Özel HaberlerGörüntülü HaberlerSağlık

Bir Uzmanın Bakış Açısı: Otizme Dair Her Şey

Psikolog Çisem Özkan, Elif Şahin'in sunumuyla gerçekleşen "Sağlığın İzinde" programında Otizm konusunu detaylı bir şekilde anlattı.

Bir Uzmanın Bakış Açısı: Otizme Dair Her Şey

Otizmin çağımızın en yaygın görülen nörogelişimsel farklılıklarından biri olduğunu belirten Çisem Özkan, toplumda AIDS ve Şeker Hastalığı gibi yaygın hastalıklarla kıyaslandığında, otizmin görülme sıklığının oldukça yüksek olduğuna dikkat çekti.

Her 60 çocuktan birisinin günümüzde neredeyse otizm tanısı aldığını vurguladı. Otizmin, tüm dünya genelinde din, dil, ırk veya kültür farkı gözetmeksizin her sosyal ve eğitim grubunda görülebilen bir nörogelişimsel bozukluk olduğunu açıkladı.

Otizm genetik mi yoksa sonradan var olan bir şey mi?

Özkan, otizmin nedenlerinin halen tam olarak anlaşılamadığını ve genetik faktörlerin üzerinde yoğun araştırmalar yapıldığını dile getirdi.

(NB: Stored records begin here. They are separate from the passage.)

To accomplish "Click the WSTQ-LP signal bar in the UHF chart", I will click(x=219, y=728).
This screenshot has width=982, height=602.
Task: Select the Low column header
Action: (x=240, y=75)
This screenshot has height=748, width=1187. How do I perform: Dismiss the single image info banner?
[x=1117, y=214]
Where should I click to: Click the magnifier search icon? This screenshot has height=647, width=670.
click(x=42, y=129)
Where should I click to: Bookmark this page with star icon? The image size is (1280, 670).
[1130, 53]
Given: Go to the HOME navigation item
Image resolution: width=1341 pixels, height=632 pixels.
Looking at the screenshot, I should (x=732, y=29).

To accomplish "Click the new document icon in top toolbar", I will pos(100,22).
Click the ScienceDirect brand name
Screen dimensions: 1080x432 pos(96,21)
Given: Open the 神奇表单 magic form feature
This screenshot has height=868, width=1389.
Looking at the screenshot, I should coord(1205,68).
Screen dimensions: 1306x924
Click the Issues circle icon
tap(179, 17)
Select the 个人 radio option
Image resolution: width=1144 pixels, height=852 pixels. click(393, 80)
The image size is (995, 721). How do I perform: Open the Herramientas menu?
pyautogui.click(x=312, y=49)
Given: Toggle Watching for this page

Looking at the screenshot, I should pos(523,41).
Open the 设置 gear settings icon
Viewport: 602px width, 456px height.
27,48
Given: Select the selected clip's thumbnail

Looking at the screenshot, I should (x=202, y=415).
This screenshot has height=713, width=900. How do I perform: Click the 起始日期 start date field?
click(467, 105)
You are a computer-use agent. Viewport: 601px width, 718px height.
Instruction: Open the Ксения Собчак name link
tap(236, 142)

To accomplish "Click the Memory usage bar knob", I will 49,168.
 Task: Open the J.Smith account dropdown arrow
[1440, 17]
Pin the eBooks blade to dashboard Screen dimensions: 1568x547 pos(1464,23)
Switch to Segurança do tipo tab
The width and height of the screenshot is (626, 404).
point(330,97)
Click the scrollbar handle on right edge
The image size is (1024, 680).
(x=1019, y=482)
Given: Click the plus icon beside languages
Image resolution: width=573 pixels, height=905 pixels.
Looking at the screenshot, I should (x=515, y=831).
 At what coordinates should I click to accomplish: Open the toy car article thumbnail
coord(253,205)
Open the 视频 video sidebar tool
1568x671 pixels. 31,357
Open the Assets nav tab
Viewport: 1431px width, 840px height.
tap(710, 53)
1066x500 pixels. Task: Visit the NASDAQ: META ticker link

Ancak, otizme sebep olan belirli bir genin henüz tespit edilemediğini ve sadece genetik faktörlerle ilişkilendirilen korelasyonel araştırmaların olduğunu ifade etti.

Otizmin doğuştan olabileceği gibi sonradan da ortaya çıkabileceğini ve nedenlerinin tam olarak bilinmediğini vurgulayan Çisem Özkan, genetik faktörlerin önemli bir rol oynadığını ancak tam bir sebep-sonuç ilişkisinin henüz tespit edilemediğini belirtti.

Otizm belirtileri nelerdir?

Psikolog Çisem Özkan, otizmin belirtilerini ve erken yaşlardaki gözlemlerini detaylı bir şekilde açıkladı. Otizm belirtilerinin genellikle bebeklik ve erken çocukluk döneminde fark edildiğini belirten Özkan, bu dönemin otizm belirtilerini gözlemleme açısından önemli olduğunu vurguladı.

Özkan, 6 aylık bebeklerde diğer bebeklere göre daha az sosyal etkileşim ve göz teması kurma eğilimi olduğunu ifade etti. Ayrıca, sosyal öğrenme sürecinde otizmli bebeklerin diğer yaşıtlarına kıyasla gelişme göstermediklerini ve otizm belirtilerinin 6 aydan itibaren yavaş yavaş kendini göstermeye başladığını aktardı.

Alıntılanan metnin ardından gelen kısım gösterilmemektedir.